- [Data extracts]:
-- Opening Marker --
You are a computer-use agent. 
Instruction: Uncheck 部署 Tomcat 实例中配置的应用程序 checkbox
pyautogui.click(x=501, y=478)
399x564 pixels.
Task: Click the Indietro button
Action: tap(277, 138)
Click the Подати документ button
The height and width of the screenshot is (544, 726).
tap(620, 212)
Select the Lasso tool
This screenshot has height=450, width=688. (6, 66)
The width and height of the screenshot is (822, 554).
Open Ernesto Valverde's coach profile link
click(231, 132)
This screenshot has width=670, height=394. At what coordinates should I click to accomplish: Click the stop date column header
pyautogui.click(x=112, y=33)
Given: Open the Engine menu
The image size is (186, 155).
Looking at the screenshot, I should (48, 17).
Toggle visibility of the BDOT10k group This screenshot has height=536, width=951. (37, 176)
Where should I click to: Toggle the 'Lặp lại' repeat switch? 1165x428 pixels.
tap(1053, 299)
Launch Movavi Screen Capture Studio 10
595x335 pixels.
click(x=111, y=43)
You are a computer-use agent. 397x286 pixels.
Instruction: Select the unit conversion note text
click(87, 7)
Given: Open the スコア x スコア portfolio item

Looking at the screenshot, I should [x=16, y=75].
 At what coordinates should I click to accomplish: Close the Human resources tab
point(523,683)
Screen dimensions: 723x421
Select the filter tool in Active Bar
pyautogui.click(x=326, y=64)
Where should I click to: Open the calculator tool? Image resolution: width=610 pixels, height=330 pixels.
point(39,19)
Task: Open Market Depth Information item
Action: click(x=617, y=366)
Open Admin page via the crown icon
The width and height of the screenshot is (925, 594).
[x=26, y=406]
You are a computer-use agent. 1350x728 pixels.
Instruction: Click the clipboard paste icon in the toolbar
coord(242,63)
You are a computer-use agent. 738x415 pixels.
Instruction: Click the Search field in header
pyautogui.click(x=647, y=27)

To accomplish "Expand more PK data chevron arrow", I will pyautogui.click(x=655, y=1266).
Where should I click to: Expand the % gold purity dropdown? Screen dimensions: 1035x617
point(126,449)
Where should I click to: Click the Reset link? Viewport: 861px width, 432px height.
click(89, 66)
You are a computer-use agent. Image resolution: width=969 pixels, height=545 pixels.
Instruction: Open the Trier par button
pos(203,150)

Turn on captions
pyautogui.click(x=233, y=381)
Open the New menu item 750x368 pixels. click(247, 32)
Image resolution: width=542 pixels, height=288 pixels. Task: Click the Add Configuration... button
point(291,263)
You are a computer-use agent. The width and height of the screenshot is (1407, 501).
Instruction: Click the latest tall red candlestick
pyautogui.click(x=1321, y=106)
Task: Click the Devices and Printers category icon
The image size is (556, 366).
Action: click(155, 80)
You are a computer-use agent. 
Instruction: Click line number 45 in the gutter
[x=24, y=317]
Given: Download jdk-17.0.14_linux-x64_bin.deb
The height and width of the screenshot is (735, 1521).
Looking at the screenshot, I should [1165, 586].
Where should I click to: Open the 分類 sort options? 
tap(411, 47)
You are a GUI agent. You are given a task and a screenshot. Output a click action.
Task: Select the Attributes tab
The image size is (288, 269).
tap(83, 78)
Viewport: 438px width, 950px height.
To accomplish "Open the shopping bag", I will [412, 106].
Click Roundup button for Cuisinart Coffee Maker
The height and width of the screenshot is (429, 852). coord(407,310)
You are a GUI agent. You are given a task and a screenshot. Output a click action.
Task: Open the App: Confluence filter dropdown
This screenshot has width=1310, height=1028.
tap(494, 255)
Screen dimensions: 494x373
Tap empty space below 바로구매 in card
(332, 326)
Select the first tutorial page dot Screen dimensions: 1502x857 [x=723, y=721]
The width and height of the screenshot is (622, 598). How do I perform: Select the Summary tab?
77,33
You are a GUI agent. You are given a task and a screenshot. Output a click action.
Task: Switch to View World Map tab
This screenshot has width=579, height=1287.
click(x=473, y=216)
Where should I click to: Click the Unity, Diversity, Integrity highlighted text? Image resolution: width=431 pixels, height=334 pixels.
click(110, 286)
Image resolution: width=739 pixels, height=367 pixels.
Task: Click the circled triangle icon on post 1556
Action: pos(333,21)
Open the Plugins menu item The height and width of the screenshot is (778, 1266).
-- Closing Marker --
- [Exercise details]:
Scan the entries above and show each line that contains the word "will".

- [Result of this exercise]:
To accomplish "Expand more PK data chevron arrow", I will pyautogui.click(x=655, y=1266).
To accomplish "Open the shopping bag", I will [412, 106].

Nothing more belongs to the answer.